Single by Bananarama

from the album Pop Life
- B-side: "Megalomaniac"
- Released: 24 December 1990
- Genre: Indie dance
- Length: 3:15 (album version); 3:38 (alternative 7-inch mix);
- Label: London
- Songwriters: Sara Dallin; Andy Caine; Youth;
- Producer: Youth

Bananarama singles chronology
| "Only Your Love" (1990) | "Preacher Man" (1990) | "Long Train Running" (1991) |

Music video
- "Preacher Man" on YouTube

= Preacher Man =

"Preacher Man" is a song recorded by the English girl group Bananarama. It appears on the group's fifth studio album, Pop Life (1991), and was released as the album's second single. The track was co-written and produced by Youth with additional production and remix by Shep Pettibone.

"Tripping on Your Love" had been originally slated as the second single from the album, and some promotional singles of the song were sent to radio stations in late 1990. Around this time, group member Sara Dallin contracted meningitis, which delayed the release of the single some months. When she recovered, London Records decided "Preacher Man" was a better choice for a single and so it was released in December 1990. "Tripping on Your Love" was eventually released as the album's fourth single.

The indie dance song became the highest-charting and biggest-selling single released from the Pop Life album, climbing to number 20 on the UK Singles Chart. The single was Bananarama's last appearance in the UK top 20 until "Move in My Direction" in 2005. In Australia, the single peaked at number 147 on the Australian ARIA singles chart. "Preacher Man" was not released in the United States.

The song was performed on the Original Line Up Tour during 2017–2018. Despite being recorded after she left, original member Siobhan Fahey has always liked the song and chose to include it in the setlist.

▶ Entries drawn from a collection:

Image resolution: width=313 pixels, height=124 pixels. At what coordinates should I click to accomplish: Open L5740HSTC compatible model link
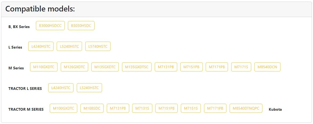click(x=98, y=46)
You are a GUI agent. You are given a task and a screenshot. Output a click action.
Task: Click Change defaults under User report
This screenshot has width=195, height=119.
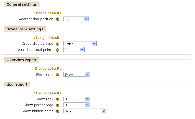click(x=47, y=93)
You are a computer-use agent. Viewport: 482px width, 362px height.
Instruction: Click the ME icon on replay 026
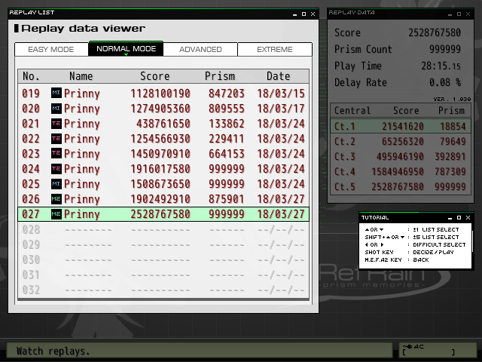point(56,199)
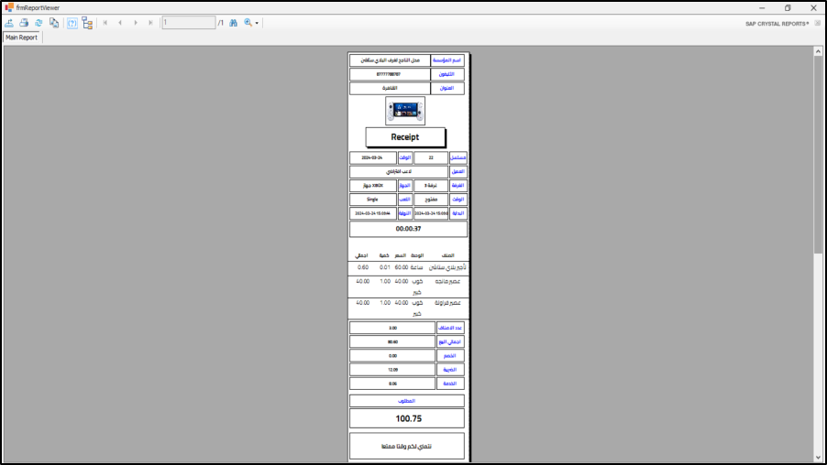Click the page number input field
The width and height of the screenshot is (827, 465).
[x=188, y=23]
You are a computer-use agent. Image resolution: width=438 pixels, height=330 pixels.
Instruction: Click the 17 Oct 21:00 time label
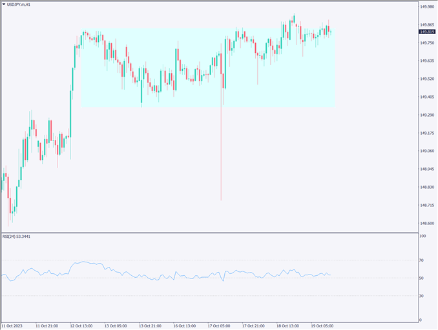pyautogui.click(x=253, y=325)
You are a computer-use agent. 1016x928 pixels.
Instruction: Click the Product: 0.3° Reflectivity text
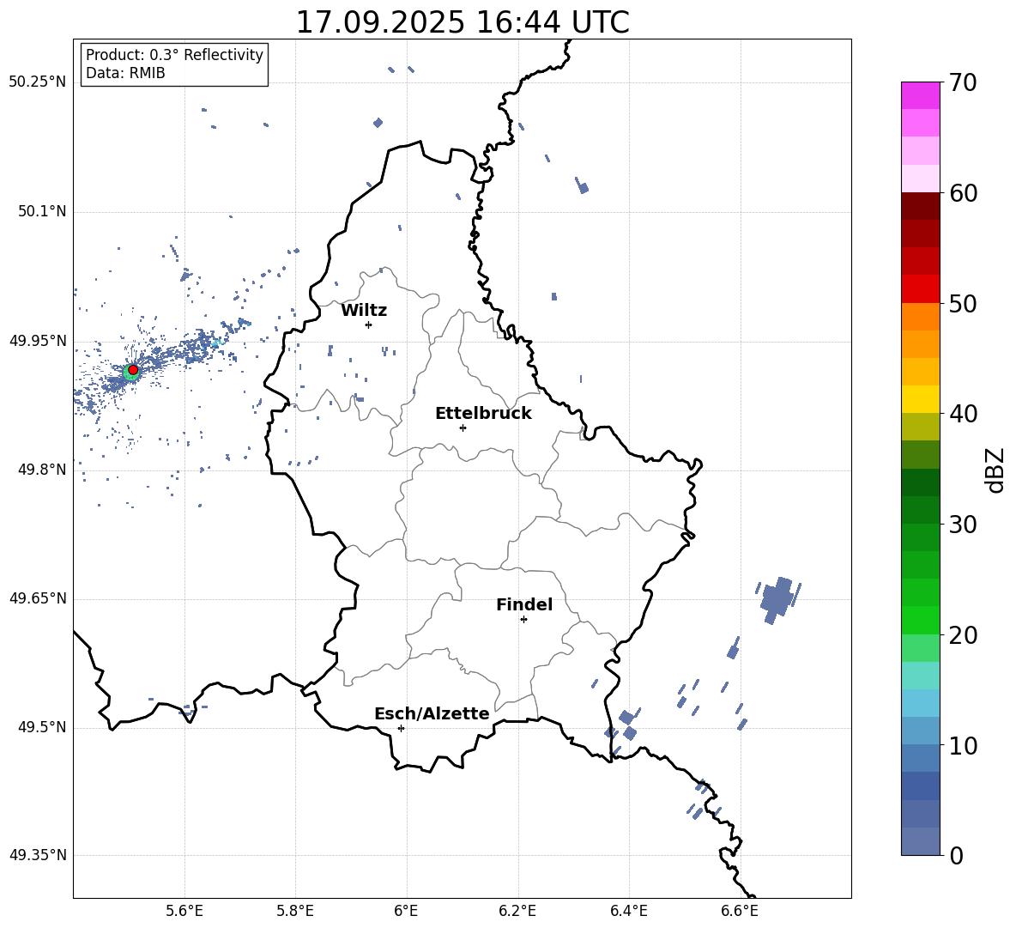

▶ TASKS TO PERFORM:
1. In the Preacher Man article, what position did the single reach on the UK Singles Chart?
2. Reproduce everything from "The indie dance" down to "in the setlist." in the Preacher Man article, putting "Reunion Tour" wherever "Original Line Up Tour" appears.

▶ TASK RESULTS:
1. Number 20.

2.
The indie dance song became the highest-charting and biggest-selling single released from the Pop Life album, climbing to number 20 on the UK Singles Chart. The single was Bananarama's last appearance in the UK top 20 until "Move in My Direction" in 2005. In Australia, the single peaked at number 147 on the Australian ARIA singles chart. "Preacher Man" was not released in the United States.

The song was performed on the Reunion Tour during 2017–2018. Despite being recorded after she left, original member Siobhan Fahey has always liked the song and chose to include it in the setlist.